Put the items below, from the start down to the line containing "click(x=1639, y=1053)", into a two-column CSV with the headers instruction and response. Make one row per item, with its text and its answer each in a single quoted field, line breaks turned into spaces and the pictures left out.

%%

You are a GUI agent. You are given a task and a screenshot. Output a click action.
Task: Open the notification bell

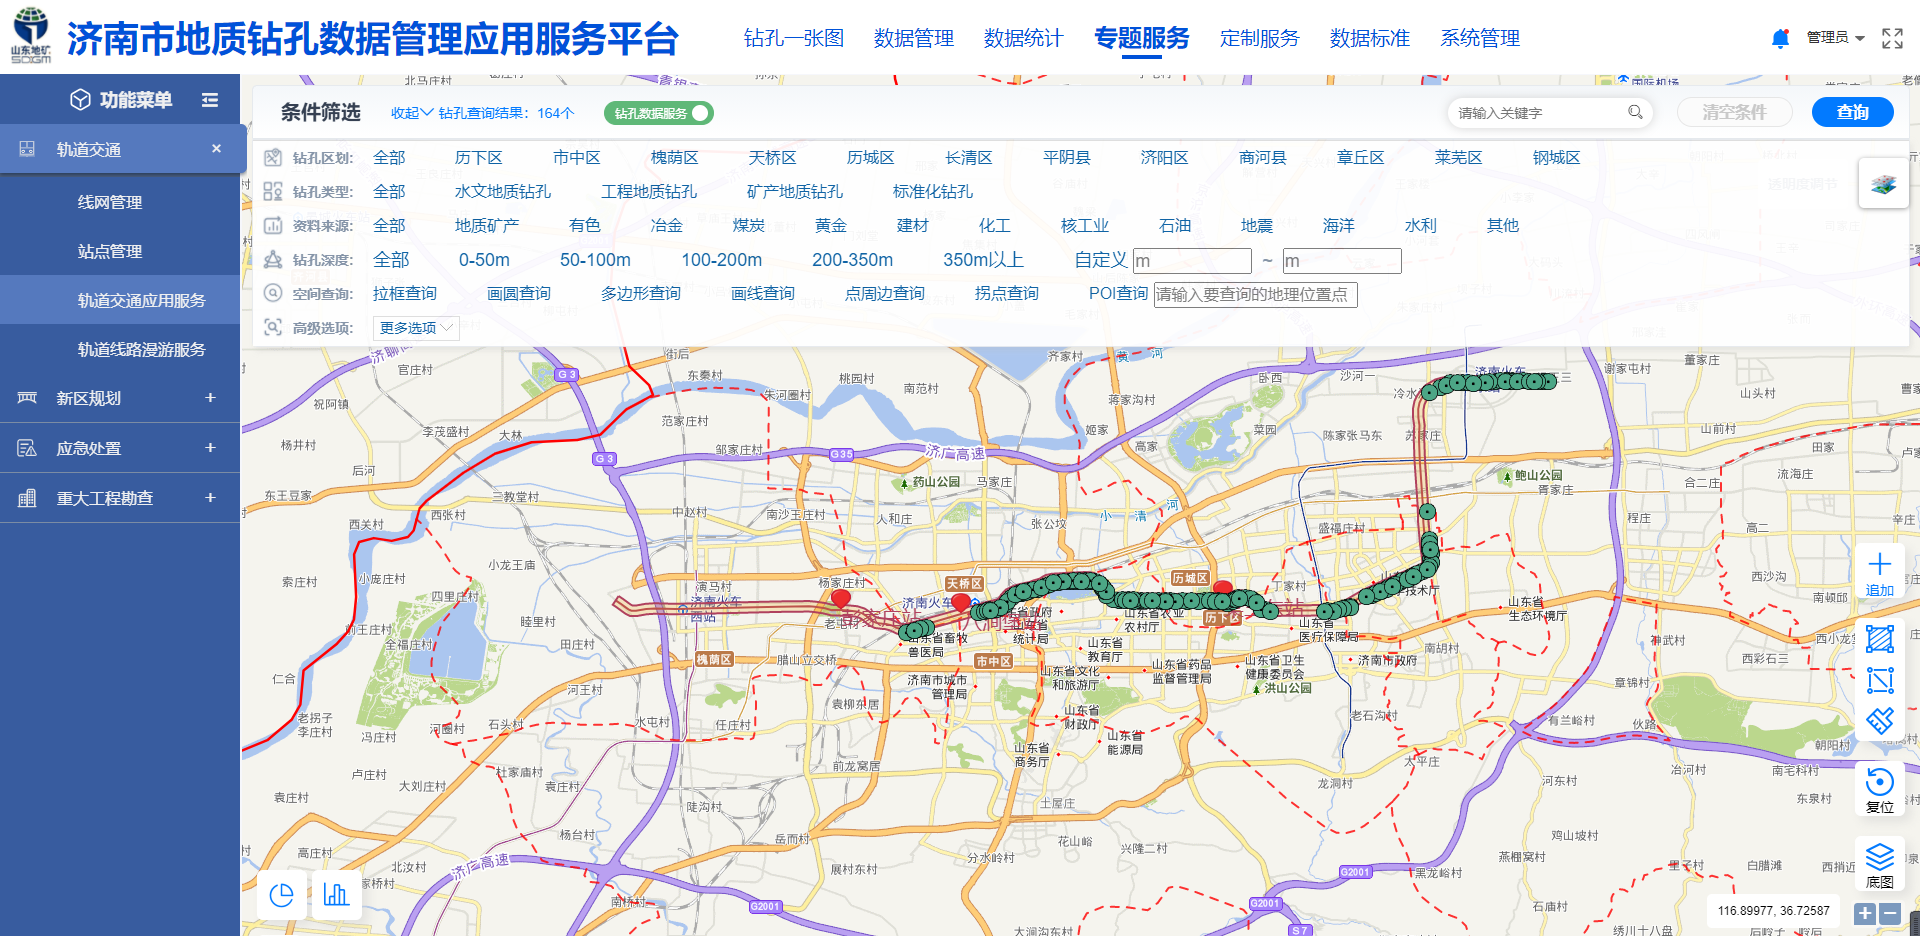click(x=1780, y=38)
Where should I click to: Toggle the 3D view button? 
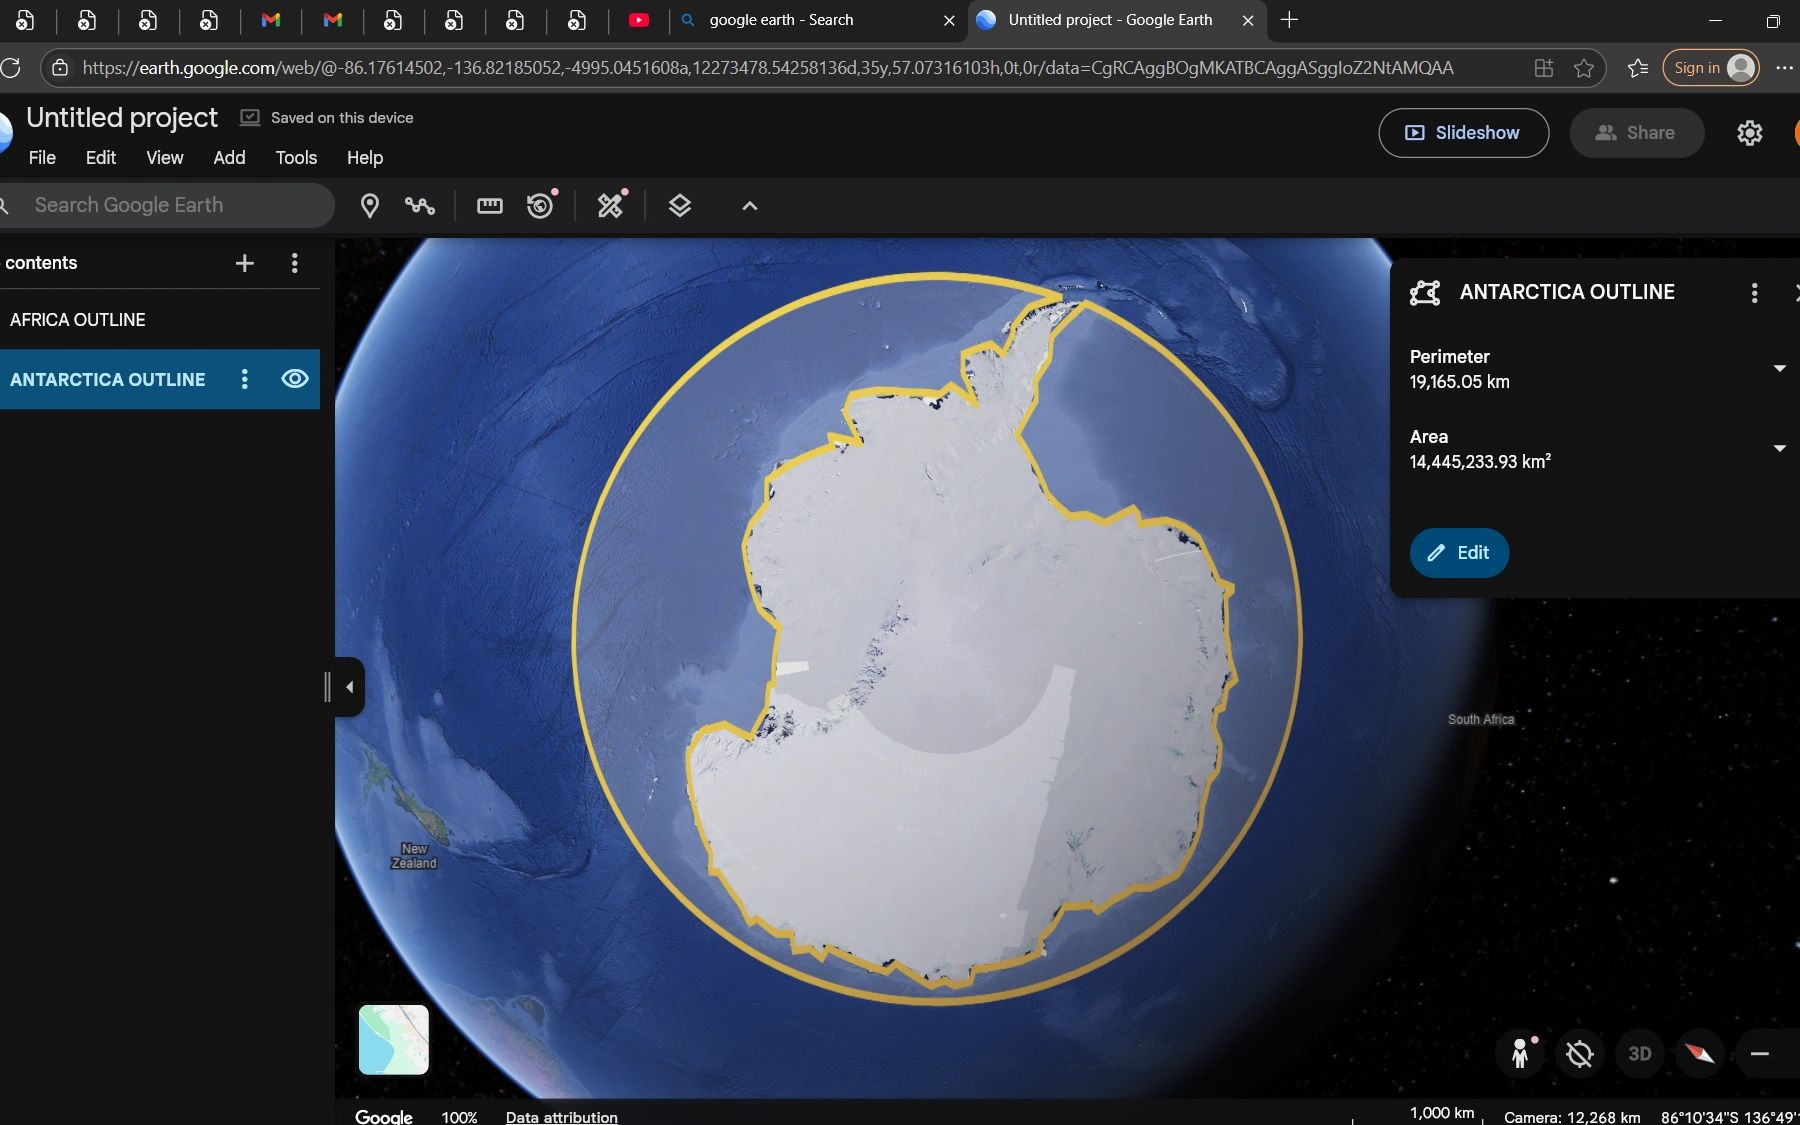click(x=1639, y=1053)
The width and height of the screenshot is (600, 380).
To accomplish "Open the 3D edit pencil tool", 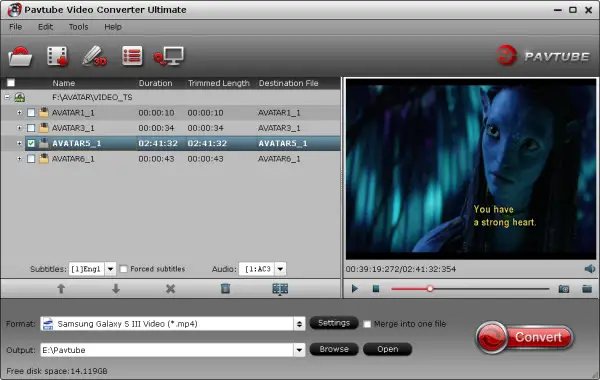I will 94,56.
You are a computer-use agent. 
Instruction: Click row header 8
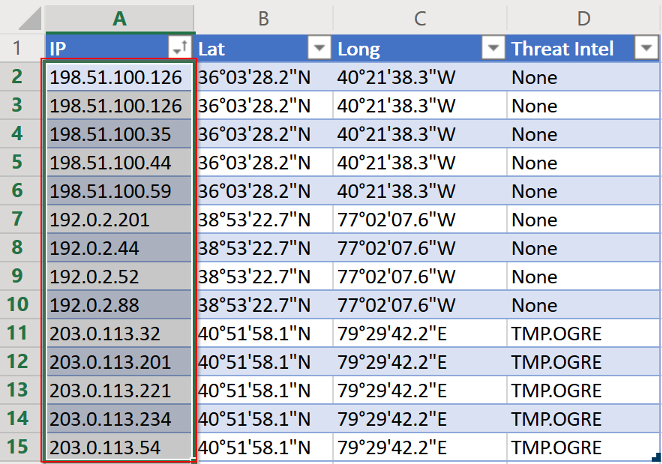point(18,248)
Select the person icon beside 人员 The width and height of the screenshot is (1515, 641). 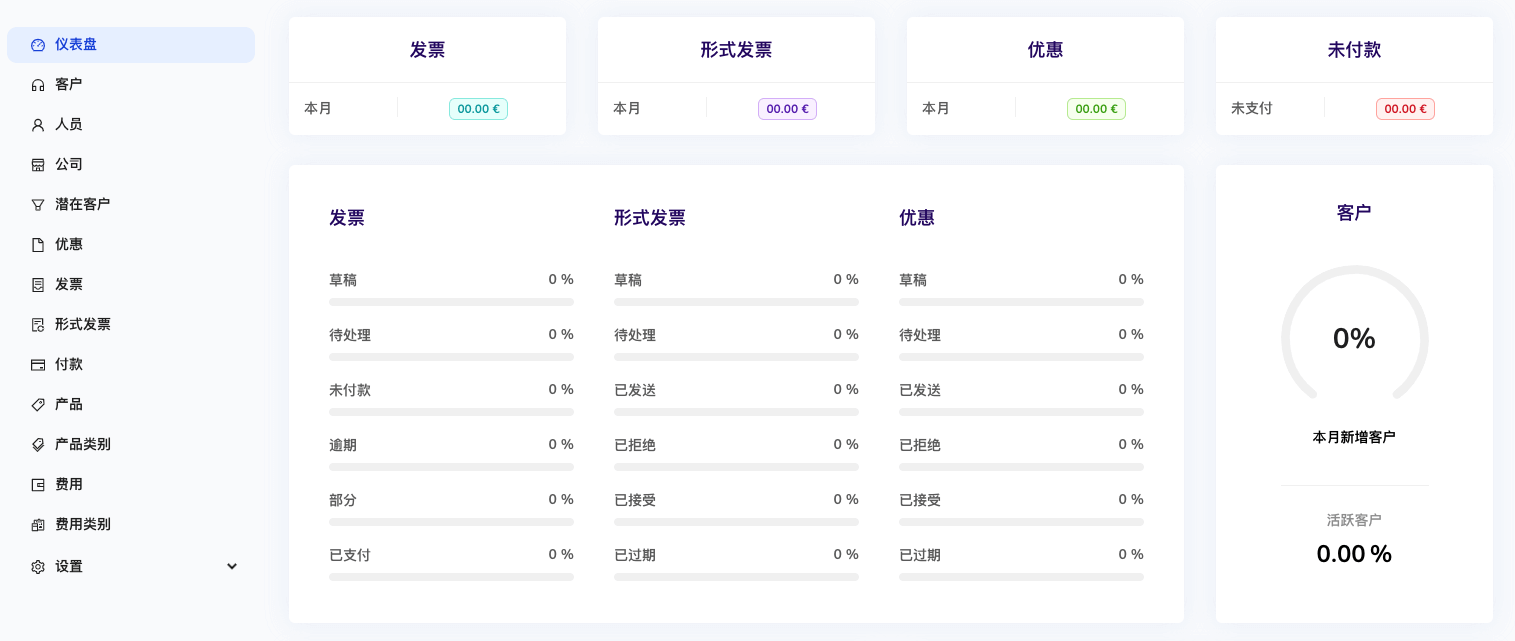point(38,125)
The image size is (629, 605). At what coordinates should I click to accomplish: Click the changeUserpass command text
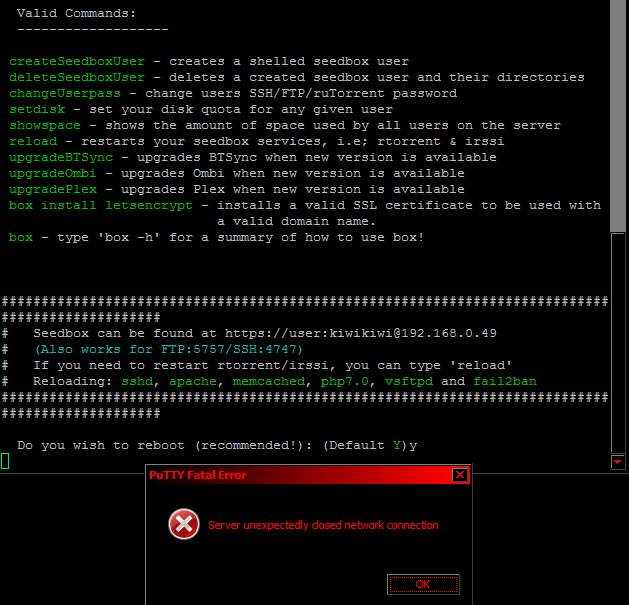coord(65,93)
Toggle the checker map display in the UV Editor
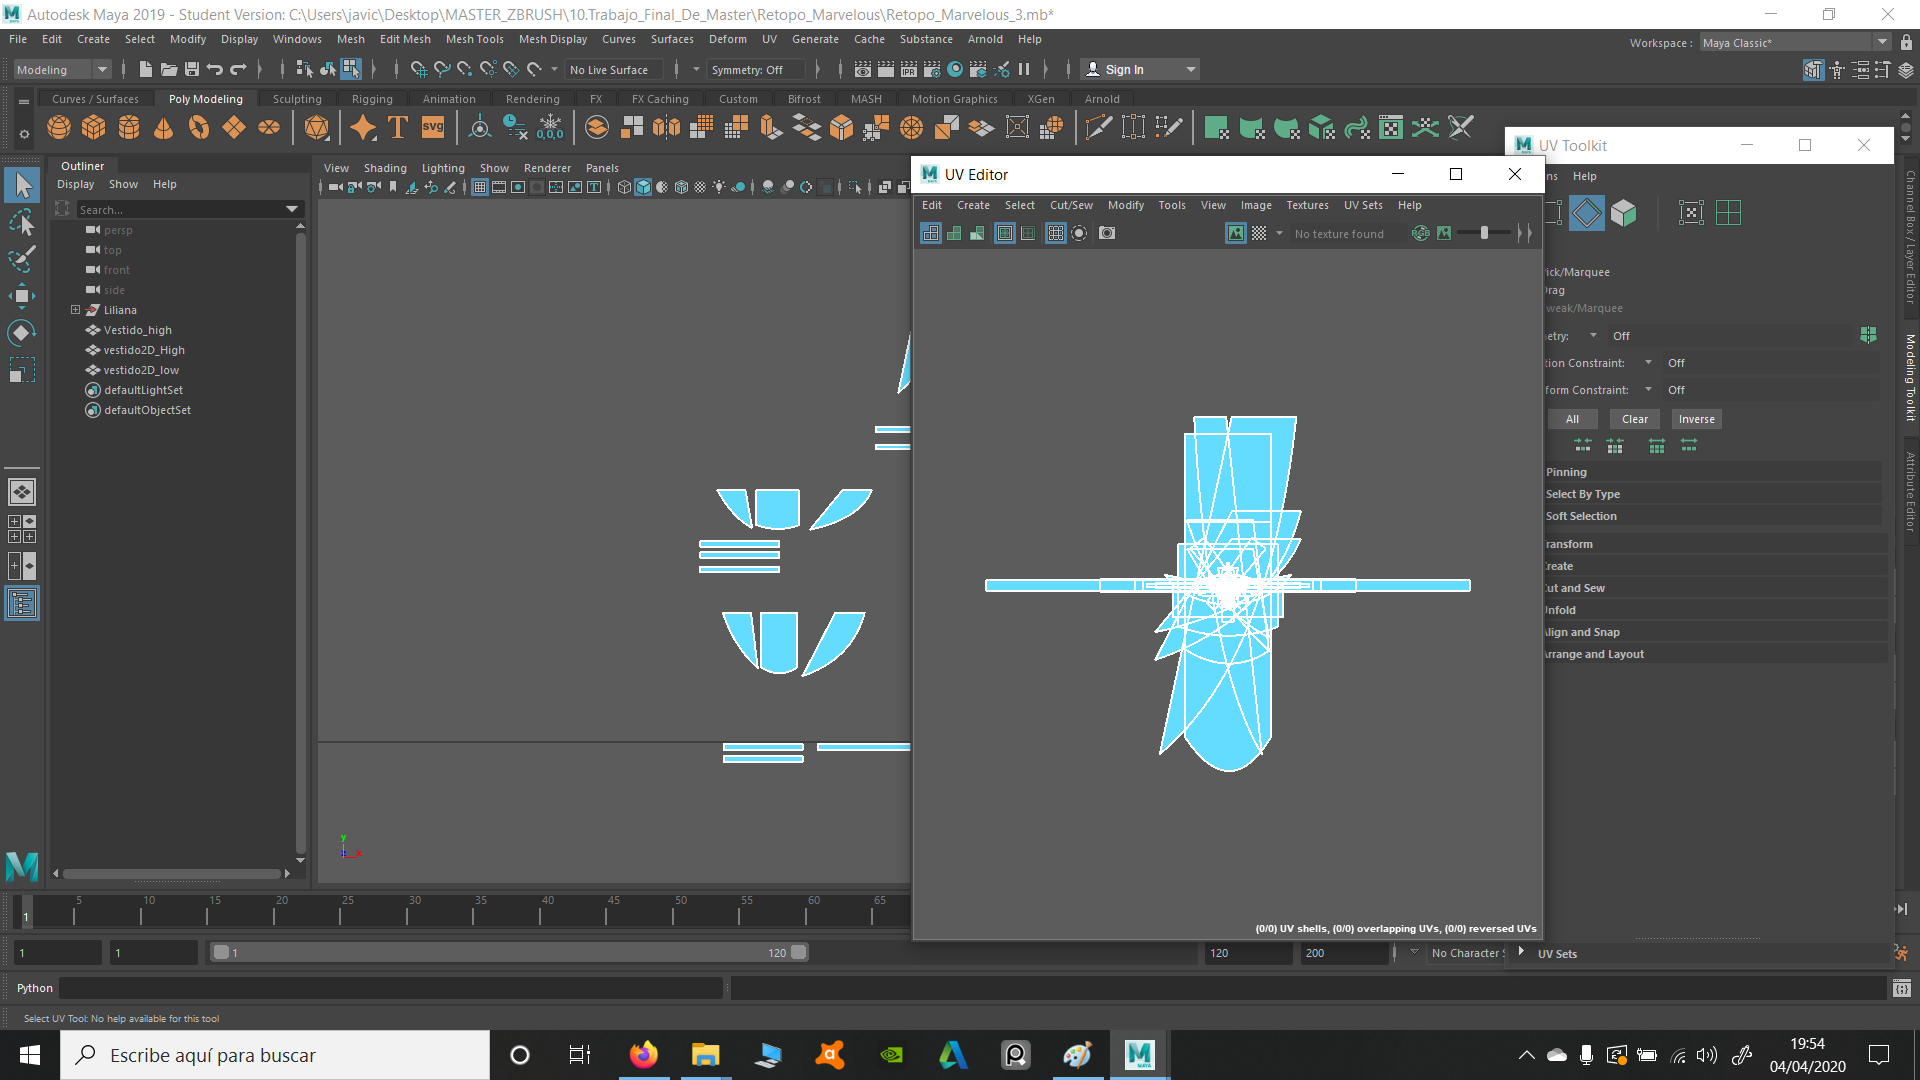Screen dimensions: 1920x1080 1259,233
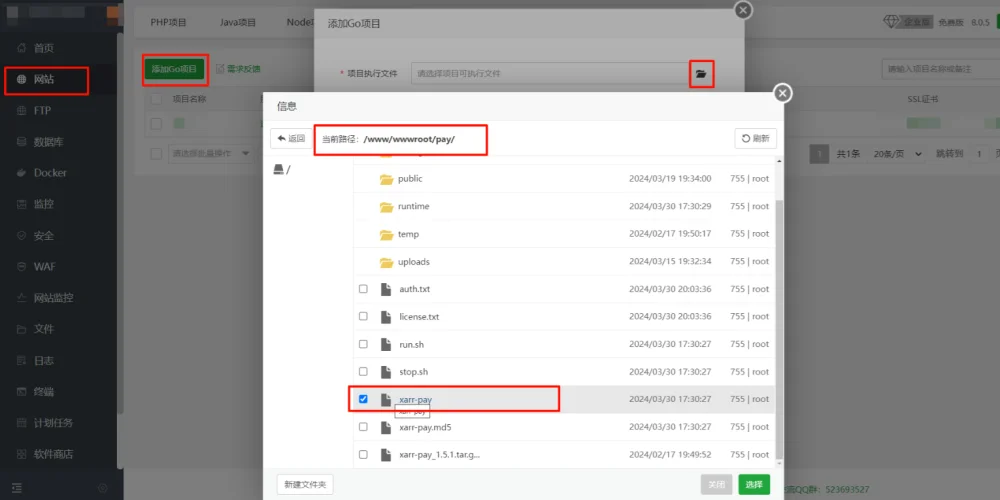Image resolution: width=1000 pixels, height=500 pixels.
Task: Tick the run.sh file checkbox
Action: coord(363,344)
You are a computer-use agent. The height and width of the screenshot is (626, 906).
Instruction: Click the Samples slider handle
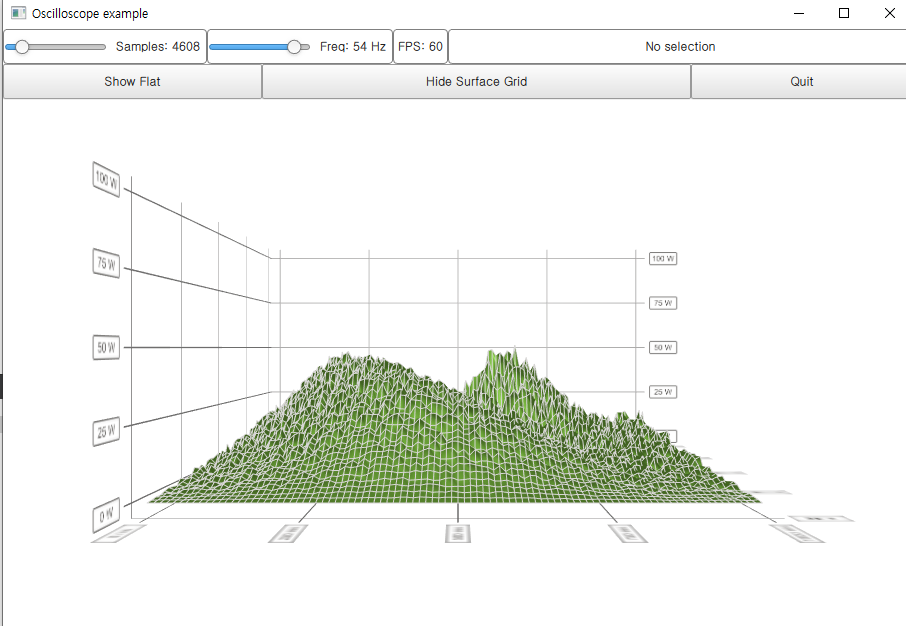pyautogui.click(x=22, y=47)
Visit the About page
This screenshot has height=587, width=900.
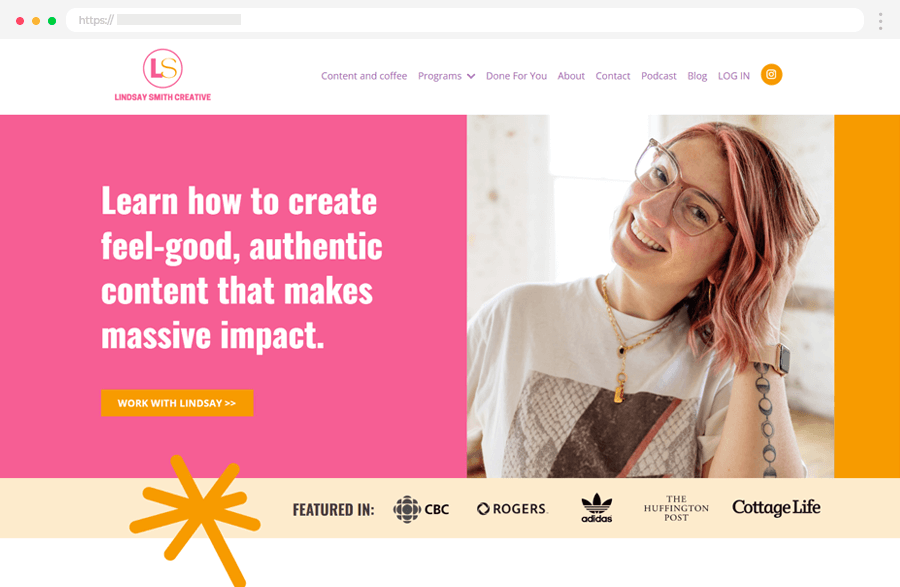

%%

_Exercise response:_
instruction,response
"You are a GUI agent. You are given a task and a screenshot. Output a click action. Task: Open the notification bell","click(x=1780, y=38)"
"Where should I click to: Toggle the 3D view button?","click(x=1639, y=1053)"